Jackson Heart Study Kids, or JHS Kids, is a feasibility study to identify the early origins of heart disease among African-Americans children and grandchildren of participants taking part in the largest study of heart disease risk factors among African-American adults, the Jackson Heart Study in Jackson, Miss.

Bettina Beech, Dr.P.H., of the Wake Forest University School of Medicine, Winston-Salem, N.C., will be the lead investigator for the study and will collaborate with researchers Warren Jones, M.D., Marino Bruce, Ph.D., and Mario Sims, Ph.D., at the University of Mississippi Medical Center, Jackson.

The researchers will collect blood and other biological samples from the participants, along with detailed information on their diet, exercise patterns, and other aspects of their lifestyle. They hope to compare information from the adolescent participants to information about their older relatives taking part in the JHS, to help determine how environment and hereditary factors combine to increase the risk for obesity and later heart disease.

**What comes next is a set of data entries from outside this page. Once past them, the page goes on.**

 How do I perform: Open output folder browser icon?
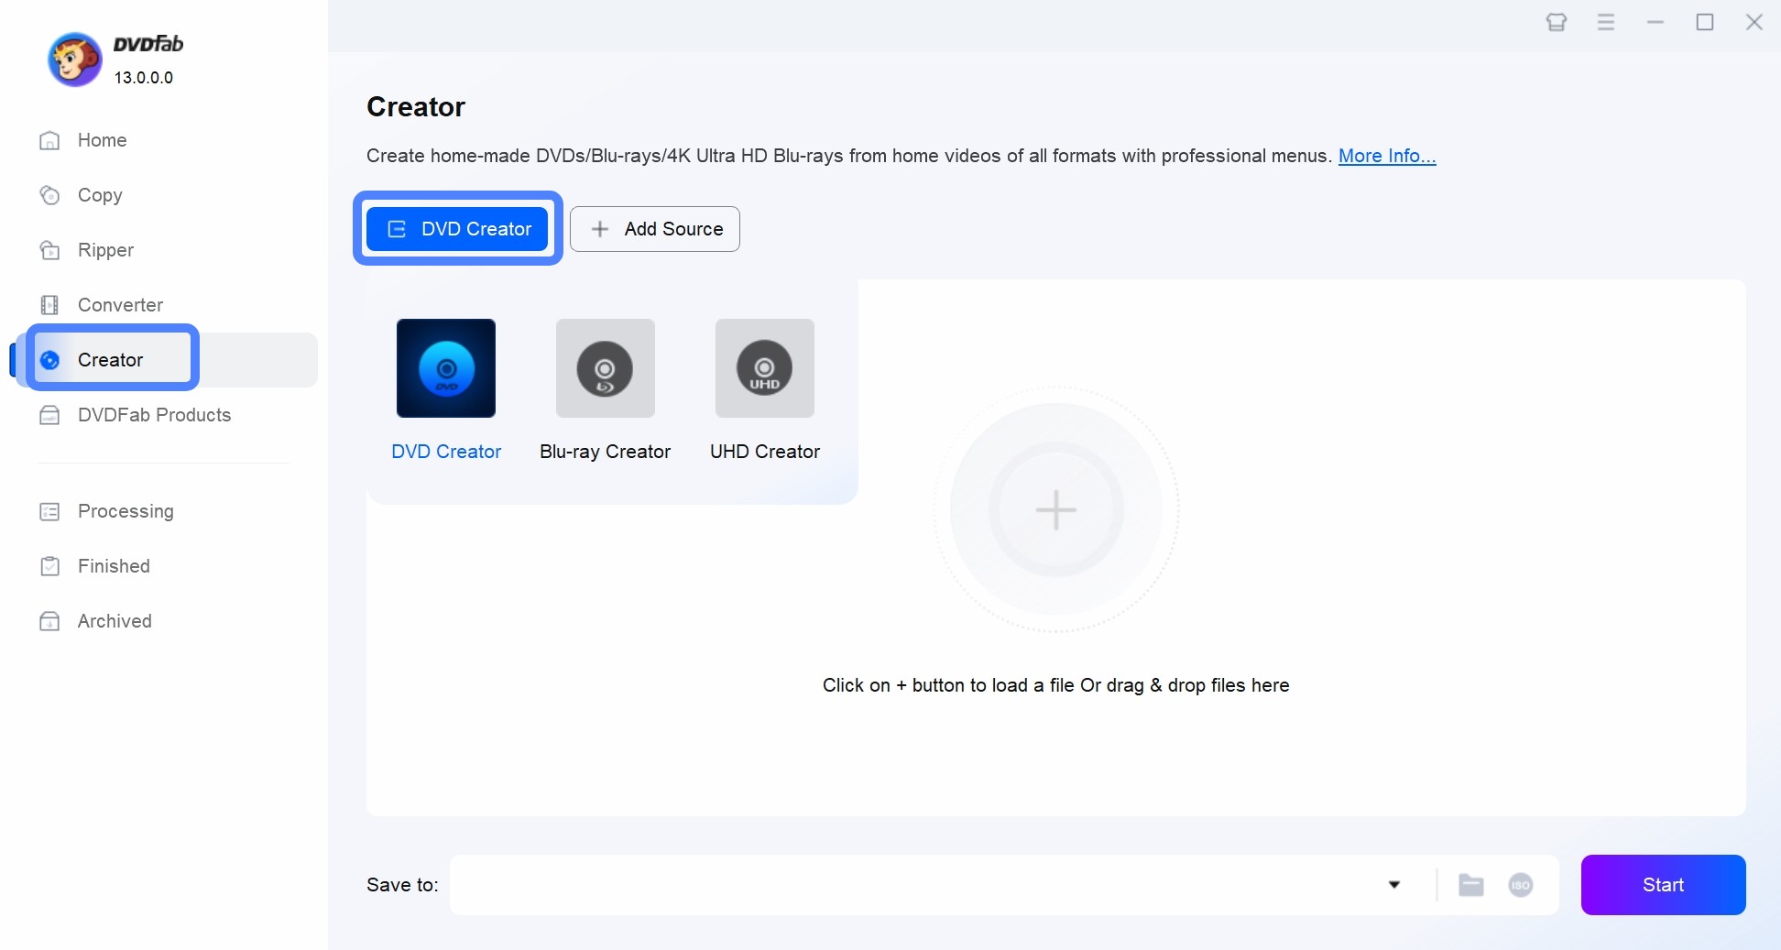[1471, 885]
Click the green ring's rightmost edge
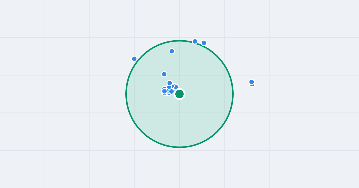Screen dimensions: 359x188 (233, 94)
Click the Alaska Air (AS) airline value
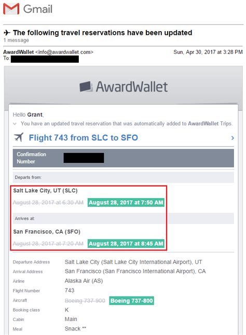Screen dimensions: 246x335 pyautogui.click(x=84, y=281)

Two hundred 12- to 19-year-old children or grandchildren of JHS participants will participate in the study. Researchers will visit participants’ homes in the Jackson area to record their height and weight, measure their blood sugar and blood pressure, gauge their activity levels, and obtain information about their diet and other aspects of their lifestyle. The researchers will make two such visits, with the second taking place six months after the first. After analyzing the data they collect, the researchers will review what they’ve learned and design a larger study to track the development of obesity and heart disease in the children and grandchildren of the JHS participants.

The study is funded by the National Institute of Health’s Eunice Kennedy Shriver National Institute of Child Health and Human Development (NICHD). The NICHD provides support for the JHS Kids study through a collaborative agreement with the Institute for the Improvement of Minority Health and Health Disparities in the Delta Region, a program which is supported by the Office of Minority Health.